### WHAT IS NEEDED:
Write out each line of the records that contains the word "Select".

### EXTRACTED DATA:
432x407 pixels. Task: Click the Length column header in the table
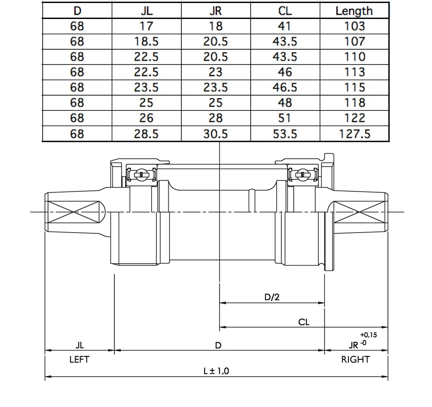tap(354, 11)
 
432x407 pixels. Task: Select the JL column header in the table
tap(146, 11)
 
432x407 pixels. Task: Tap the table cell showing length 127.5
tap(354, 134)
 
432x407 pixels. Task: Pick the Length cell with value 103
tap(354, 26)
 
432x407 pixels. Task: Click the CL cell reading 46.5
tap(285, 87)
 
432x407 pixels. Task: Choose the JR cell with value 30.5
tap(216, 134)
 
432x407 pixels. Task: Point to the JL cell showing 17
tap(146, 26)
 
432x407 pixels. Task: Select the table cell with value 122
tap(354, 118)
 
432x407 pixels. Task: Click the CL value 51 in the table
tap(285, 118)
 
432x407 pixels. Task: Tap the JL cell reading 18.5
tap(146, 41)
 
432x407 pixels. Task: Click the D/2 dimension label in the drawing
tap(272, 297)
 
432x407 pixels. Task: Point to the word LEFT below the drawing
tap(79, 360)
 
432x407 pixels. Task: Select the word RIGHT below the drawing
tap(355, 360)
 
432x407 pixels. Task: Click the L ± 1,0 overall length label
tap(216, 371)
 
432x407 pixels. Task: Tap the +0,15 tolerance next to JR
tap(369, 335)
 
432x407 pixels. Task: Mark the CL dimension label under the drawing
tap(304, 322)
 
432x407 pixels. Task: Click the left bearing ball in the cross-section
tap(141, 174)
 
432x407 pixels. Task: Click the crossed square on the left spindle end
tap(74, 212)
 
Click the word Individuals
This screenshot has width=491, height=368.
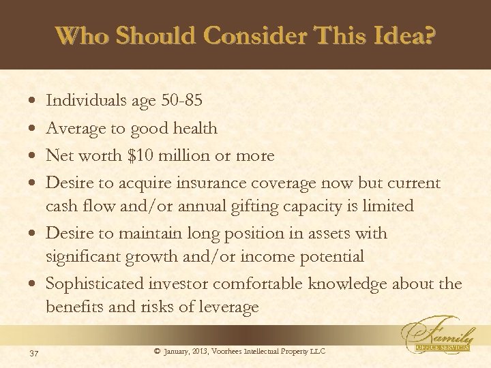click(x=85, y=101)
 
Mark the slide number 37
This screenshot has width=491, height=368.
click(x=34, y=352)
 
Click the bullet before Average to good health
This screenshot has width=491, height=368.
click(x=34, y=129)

--

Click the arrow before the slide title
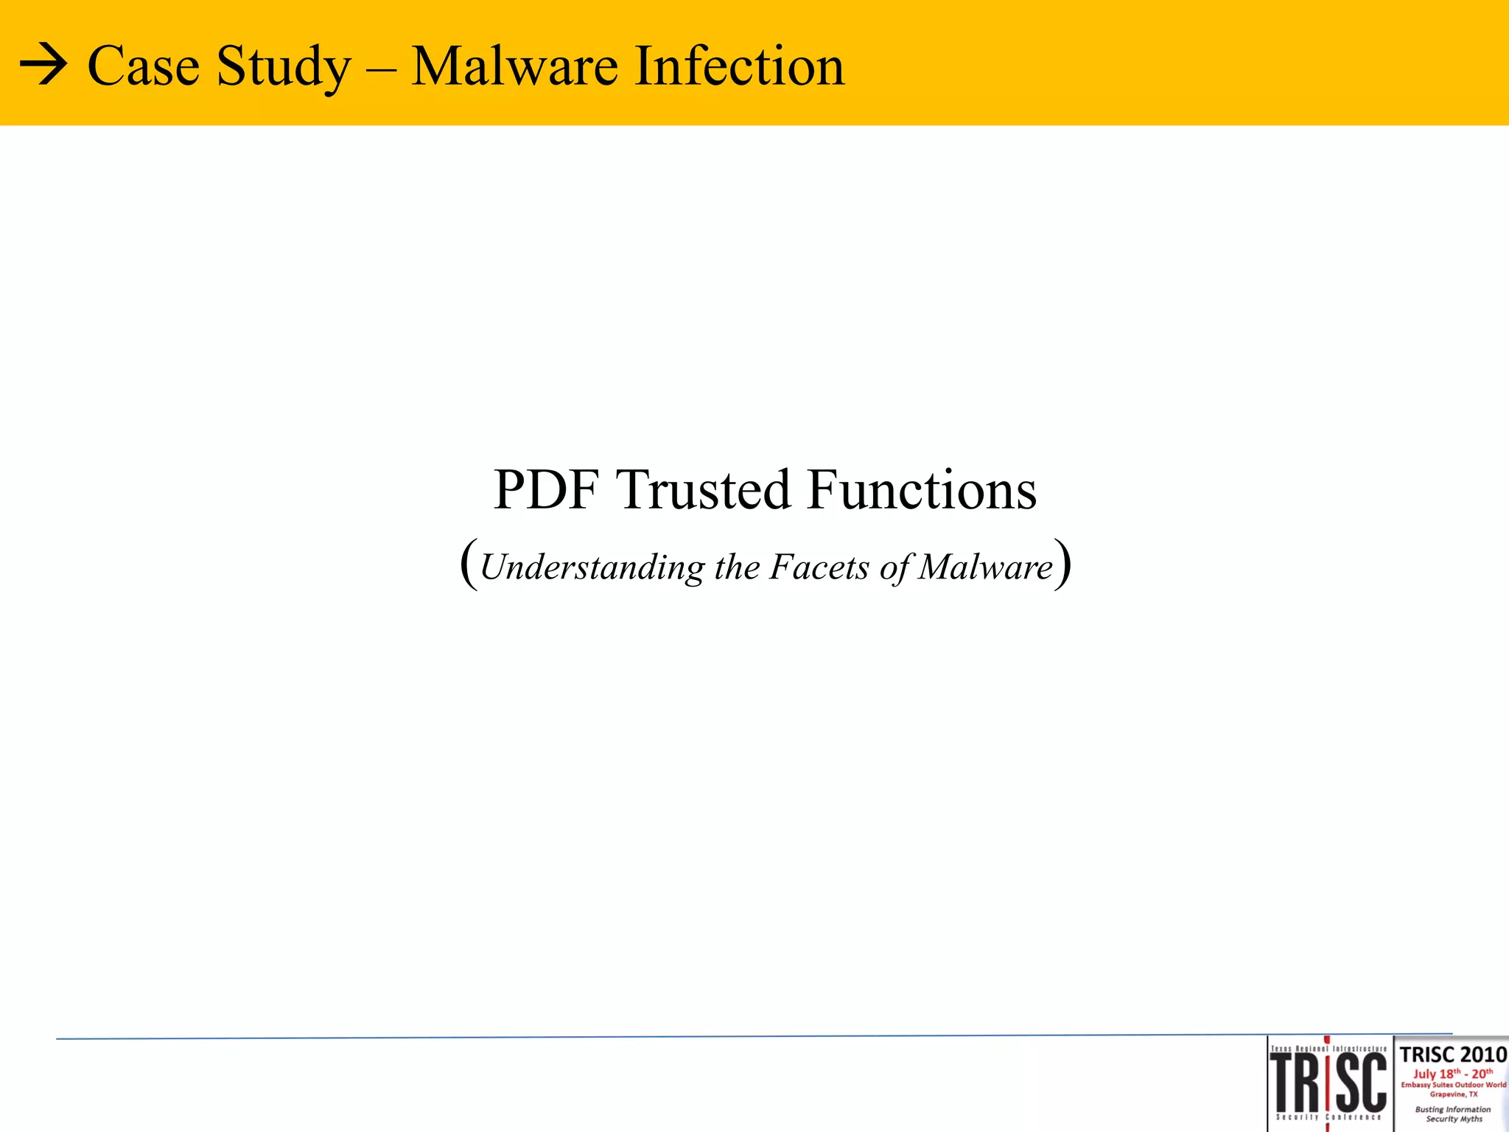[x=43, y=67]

### OUTPUT OF THE TASK:
432x407 pixels. Task: Select the JL column header in the table
432x407 pixels. Task: Select the table cell with value 122
432x407 pixels. Task: Select the word RIGHT below the drawing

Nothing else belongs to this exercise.